*** Dataset excerpts ***
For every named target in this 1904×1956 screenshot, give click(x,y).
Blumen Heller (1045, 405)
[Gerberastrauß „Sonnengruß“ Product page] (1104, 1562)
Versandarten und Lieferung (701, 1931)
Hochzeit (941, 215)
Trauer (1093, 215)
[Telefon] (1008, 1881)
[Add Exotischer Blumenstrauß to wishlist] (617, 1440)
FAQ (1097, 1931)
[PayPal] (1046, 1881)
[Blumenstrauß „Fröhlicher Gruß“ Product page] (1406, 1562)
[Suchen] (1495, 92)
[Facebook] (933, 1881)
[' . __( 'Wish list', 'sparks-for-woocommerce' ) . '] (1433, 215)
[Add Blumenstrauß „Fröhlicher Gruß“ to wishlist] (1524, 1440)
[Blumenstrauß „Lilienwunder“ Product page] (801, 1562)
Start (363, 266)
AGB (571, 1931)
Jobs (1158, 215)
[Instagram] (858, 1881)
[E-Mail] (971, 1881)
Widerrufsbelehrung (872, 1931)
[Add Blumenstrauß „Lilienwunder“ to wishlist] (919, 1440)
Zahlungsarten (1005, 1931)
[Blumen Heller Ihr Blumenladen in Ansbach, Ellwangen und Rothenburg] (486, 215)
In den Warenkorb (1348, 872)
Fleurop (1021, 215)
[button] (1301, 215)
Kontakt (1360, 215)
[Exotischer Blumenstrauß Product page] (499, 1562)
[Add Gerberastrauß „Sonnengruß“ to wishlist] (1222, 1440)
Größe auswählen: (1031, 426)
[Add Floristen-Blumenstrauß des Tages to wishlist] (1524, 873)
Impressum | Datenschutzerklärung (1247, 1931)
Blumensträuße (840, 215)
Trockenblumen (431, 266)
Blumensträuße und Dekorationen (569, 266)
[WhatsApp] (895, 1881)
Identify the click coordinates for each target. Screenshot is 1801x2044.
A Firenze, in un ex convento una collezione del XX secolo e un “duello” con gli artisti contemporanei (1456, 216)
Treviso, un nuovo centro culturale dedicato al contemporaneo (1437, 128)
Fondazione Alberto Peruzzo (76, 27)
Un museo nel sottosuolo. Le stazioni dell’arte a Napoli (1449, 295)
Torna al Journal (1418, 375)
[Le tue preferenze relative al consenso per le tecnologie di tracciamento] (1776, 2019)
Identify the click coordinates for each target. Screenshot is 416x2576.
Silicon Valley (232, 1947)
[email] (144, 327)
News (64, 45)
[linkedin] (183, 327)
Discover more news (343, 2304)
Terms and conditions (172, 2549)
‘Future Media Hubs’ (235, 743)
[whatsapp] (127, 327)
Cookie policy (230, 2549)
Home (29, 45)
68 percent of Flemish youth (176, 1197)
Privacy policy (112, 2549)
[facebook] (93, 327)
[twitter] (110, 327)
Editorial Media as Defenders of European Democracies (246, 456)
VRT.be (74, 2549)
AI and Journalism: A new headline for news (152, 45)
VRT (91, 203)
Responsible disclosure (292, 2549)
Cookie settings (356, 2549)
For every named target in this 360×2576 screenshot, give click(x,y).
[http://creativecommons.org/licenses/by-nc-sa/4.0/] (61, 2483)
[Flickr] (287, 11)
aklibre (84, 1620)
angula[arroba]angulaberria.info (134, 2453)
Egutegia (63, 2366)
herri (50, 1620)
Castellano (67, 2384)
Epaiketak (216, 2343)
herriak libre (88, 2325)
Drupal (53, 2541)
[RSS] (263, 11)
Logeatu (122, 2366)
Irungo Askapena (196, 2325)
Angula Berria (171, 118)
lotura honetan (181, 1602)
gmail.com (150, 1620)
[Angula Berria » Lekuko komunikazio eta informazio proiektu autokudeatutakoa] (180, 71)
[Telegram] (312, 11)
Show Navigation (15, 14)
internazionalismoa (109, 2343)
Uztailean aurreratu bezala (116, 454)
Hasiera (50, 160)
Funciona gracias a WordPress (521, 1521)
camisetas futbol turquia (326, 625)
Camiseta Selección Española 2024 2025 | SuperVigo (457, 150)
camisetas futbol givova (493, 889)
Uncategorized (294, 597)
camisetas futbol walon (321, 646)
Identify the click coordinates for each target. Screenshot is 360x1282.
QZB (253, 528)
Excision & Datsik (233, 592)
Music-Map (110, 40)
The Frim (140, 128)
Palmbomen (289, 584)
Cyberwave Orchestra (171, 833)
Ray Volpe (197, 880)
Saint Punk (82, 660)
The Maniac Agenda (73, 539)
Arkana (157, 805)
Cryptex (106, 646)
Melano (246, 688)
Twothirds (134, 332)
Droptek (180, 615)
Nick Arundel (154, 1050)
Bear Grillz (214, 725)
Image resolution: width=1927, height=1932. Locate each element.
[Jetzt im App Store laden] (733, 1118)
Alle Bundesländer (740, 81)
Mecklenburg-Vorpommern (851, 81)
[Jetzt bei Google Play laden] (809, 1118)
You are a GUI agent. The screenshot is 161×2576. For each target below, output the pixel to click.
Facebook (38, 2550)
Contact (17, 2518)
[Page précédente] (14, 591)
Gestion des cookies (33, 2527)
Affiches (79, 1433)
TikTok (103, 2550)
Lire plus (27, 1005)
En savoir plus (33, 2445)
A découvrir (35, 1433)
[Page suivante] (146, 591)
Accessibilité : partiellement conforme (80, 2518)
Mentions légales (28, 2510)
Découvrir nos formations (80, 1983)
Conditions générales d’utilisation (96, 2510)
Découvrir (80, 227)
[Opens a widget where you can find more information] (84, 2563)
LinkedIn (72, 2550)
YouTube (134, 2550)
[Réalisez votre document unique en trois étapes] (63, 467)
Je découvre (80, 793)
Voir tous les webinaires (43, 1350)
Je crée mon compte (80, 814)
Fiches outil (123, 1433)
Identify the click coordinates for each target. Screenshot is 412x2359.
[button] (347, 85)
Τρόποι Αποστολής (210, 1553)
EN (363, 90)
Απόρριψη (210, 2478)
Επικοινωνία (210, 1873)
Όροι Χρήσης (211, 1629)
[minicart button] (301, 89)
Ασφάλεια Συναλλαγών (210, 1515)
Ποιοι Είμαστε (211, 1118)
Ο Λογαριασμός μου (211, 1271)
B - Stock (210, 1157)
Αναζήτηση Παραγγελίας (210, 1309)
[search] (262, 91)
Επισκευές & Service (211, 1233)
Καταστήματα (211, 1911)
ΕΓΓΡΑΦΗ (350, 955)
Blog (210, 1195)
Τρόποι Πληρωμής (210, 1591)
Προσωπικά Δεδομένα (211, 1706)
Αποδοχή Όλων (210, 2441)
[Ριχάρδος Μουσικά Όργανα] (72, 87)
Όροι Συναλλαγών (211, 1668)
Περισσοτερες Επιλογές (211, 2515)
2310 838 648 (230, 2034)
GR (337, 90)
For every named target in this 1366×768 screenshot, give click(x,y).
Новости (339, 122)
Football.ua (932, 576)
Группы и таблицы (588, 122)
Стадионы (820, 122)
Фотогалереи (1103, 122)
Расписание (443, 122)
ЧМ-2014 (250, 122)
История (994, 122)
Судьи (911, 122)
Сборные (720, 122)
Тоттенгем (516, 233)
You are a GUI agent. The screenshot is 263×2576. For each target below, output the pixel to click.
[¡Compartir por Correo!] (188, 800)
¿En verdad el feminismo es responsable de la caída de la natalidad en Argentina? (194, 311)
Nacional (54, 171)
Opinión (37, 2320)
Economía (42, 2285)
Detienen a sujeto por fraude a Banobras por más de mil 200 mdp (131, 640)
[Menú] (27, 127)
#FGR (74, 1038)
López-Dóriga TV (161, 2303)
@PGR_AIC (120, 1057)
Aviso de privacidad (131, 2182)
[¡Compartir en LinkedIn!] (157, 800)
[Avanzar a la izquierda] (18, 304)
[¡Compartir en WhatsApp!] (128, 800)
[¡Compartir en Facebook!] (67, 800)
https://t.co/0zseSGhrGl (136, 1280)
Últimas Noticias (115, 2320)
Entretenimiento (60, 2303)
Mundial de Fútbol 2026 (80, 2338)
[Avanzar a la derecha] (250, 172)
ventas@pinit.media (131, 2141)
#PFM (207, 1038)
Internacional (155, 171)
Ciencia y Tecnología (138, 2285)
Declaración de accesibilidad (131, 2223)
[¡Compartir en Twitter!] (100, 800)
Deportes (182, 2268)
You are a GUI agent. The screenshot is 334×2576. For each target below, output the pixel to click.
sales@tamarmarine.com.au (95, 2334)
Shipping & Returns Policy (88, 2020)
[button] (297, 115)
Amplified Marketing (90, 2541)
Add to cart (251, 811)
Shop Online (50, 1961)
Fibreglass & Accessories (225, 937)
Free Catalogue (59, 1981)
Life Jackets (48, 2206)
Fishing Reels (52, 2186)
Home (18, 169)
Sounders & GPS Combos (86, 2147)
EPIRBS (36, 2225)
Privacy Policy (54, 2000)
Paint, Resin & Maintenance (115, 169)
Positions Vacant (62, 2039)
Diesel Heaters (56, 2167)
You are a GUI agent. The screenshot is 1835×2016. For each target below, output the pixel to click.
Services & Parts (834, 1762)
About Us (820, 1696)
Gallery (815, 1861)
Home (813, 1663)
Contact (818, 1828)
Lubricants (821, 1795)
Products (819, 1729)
*** End of Dataset excerpts ***
» **Assignment**
Return only the number of lines above in which the string "target" occurs.

» **Answer to this problem**
11